The Gladiatorial Experience

Gladiators are you ready…. Wildebeest are you ready??? “Contender you will go on my first whistle…. Gladiator you will go on my second whistle”. This scenario is often played out like the 1990’s version of Gladiators, except with no safety equipment and is often my feeling when you are passing lines upon lines of indignantly irate sports and music fans. So there’s some science for you, a study by University College London has found that people will wait for an average of 6 minutes in a queue before giving up in frustration. The report also revealed that a 6” radius is the minimum amount of personal space that needs to be given to a person in a queue, to avoid increasing stress or anxiety.

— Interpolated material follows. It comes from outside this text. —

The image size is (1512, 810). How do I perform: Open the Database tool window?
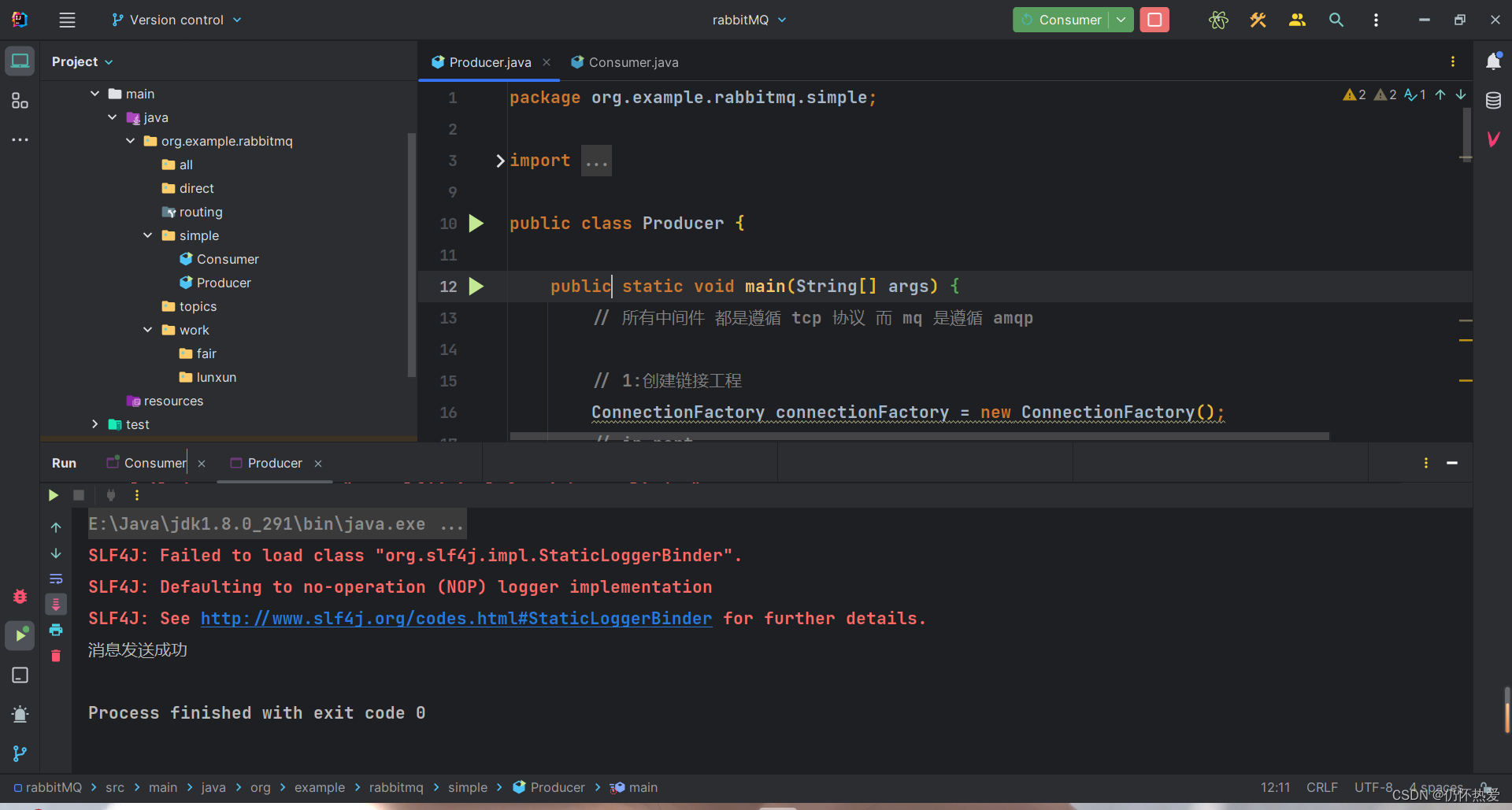1495,101
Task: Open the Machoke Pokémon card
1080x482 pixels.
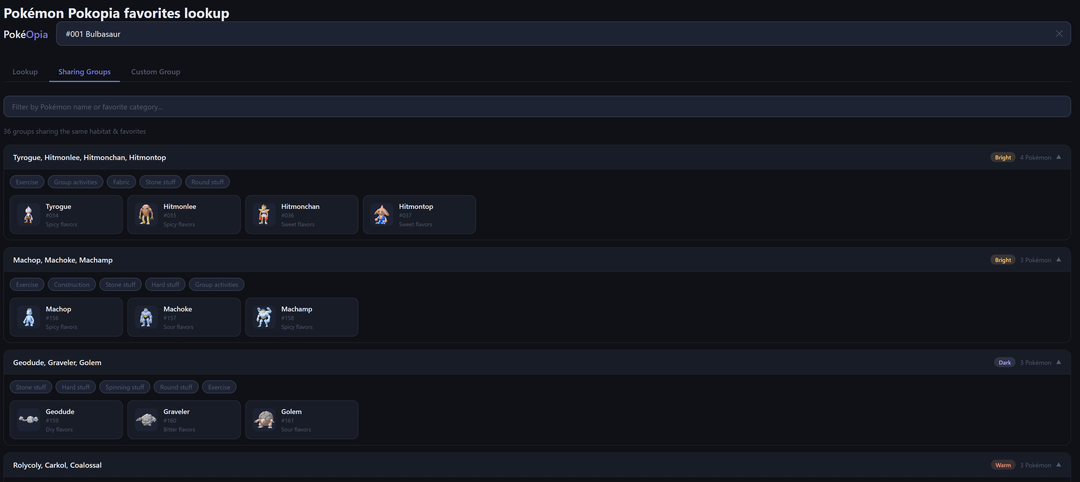Action: pyautogui.click(x=184, y=317)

So with these monumental queues and constant invasion of personal space less than 6”, which the science says we don’t like, tends to breed a cocktail mixture of an anxious, stressed, frustrated, bladder bursting and beer parched crowd. Us wheelchair users are allowed to use a designated disabled queue consequently, passing the able bodied rammed queues, which in keeping with the Greek mythology theme, sadly opens the ‘Pandoras Box’ of sneers and jeers from the very impatient crowd. However, this is a harsh reality for many of us wheelchair users as the perception of this makes some people feel like we are queue jumping and cheating! “What? Cheating? Are you for real? Are you having a laugh? Have you seen what glides me around each day? Try getting the Wildebeest’ on the tube, not such an eloquent ballerina after all”. May I add, that not all people are like this towards us however, you can’t help the way you are made to feel and sadly the bad outweighs the good in this case. As a result, one may feel inferior nonetheless to me just being at these “Colossal Gatherings’ is a blessing in itself and one of life’s great memory making experiences and I continue to know that my faith in humanity is alive and kicking and the science may just be right, we all have off days right?

Following on from the queue experience I enter Twickenham stadium, which to me can only be best described a Gladiatorial Arena with at full capacity of over 82,000 super fans, disabled and able bodied, who are chanting, singing and laughing as we are all there for one common purpose. For the first time, I feel contented and the match allows us to not be so separate and come together and unite with the same goal which is just to support and have fun! The negativity of the previous queue and crowd logistics becomes a dim and distant memory, as I hum to myself the great Beatles song “yesterday, all my troubles seemed so far way”. In this instance, England won! I was one very content Englishman!